Between 1863 and 1868 Fortuny focused on portraiture (Mirope Savati, never previously exhibited in Europe), on large-scale decorative painting (Queen María Cristina and her Daughter, Queen Isabella, reviewing the Artillery Batteries defending Madrid, now shown in its original position), and on copies of the great masters in the Prado (El Greco, Ribera, Velázquez and Goya), the latter helping to giving his art greater depth and complexity. He achieved new success in the 1860s with his oils and watercolours on 18th-century subjects (The Print Lover and The Spanish Wedding) and Arab ones (Arab ChiefA MoroccanThe Tapestry SellerA Street in Tangiers, and Opium Smoker). Fortuny particularly developed the latter interest during the time he spent in Granada between 1870 and 1872 and that city also inspired genre scenes in composite architectural frames (Noblemen’s PastimesLuncheon at the Alhambra and Old City Hall in Granada). Most innovative of all, however, were the artist’s first-hand depictions of objects, figures (Nude old Man in the Sun), gardens and landscapes in the form of oils, watercolours, ink and pencil. Works such as The Carrera del Darro, Granada, never previously seen outside the British Museum, reveal his ability to capture atmosphere through a new and fresh type of colouring.

Having returned to Rome, in 1873 Fortuny focused on Arab themes using a more synthetic technique (Arab leaning against a Tapestry and Arab Fantasia outside the Gate of Tangiers), looked at the reality of daily life (Carnival on the Corso, Rome), and completed various genre paintings he had started some years before, such as The Choice of a Model. A period spent that year in Portici near Naples offered him a direct contact with nature which brought a new awareness of local colour and coloured shadows to his paintings of nude children on the beach (including a group of four, two never previously exhibited), and to his landscapes such as Street in Granatello, Portici and Neapolitan Landscape, recently acquired by the Prado.

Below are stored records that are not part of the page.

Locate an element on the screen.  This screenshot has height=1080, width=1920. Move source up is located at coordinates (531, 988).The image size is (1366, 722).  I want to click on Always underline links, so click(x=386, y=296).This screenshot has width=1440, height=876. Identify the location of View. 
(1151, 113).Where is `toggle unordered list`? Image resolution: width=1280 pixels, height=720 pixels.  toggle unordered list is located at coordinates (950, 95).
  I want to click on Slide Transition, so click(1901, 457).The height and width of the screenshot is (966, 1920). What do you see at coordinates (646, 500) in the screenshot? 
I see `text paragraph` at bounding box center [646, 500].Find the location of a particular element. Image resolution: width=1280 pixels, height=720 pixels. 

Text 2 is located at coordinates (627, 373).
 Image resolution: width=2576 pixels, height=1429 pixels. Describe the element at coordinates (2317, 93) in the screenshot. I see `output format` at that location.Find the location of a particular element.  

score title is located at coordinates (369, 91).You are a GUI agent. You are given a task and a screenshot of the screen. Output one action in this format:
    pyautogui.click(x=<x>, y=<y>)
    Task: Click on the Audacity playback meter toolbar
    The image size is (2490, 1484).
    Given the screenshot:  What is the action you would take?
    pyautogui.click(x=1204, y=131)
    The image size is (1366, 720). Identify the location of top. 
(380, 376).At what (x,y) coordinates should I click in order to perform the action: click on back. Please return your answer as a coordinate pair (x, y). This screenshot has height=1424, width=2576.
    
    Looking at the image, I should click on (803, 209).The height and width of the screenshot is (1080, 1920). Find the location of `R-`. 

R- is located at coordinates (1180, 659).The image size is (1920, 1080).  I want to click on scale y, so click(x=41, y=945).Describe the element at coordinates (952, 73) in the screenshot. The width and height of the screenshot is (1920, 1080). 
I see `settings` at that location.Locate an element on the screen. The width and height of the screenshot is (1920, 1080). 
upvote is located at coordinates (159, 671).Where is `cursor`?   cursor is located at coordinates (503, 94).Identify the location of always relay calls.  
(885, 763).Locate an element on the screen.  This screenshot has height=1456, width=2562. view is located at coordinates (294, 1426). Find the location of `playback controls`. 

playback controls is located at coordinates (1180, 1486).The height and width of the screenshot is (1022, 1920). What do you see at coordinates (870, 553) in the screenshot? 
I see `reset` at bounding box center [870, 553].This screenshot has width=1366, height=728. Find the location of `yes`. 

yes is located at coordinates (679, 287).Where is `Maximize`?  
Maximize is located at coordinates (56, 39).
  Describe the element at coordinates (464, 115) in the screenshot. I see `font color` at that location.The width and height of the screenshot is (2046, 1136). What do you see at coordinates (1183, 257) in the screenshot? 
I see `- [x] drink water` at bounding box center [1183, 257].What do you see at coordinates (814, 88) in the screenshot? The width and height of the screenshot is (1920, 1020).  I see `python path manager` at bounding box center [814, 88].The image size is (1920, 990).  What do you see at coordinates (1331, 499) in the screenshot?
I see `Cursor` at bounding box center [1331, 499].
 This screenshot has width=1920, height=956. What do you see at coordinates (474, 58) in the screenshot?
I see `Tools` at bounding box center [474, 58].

Fortuny’s watercolours are seen at their best in two examples of Landscape at Portici from this period (one exhibited for the first time), and in his portraits of Cecilia de Madrazo and Emma Zaragoza.

The participation of major institutions around the world has ensured the outstanding quality of this exhibition. The special collaboration with the Museo Fortuny in Venice and the Museu Nacional d’Art de Catalunya has been particularly important due to the large number of loans from those museums.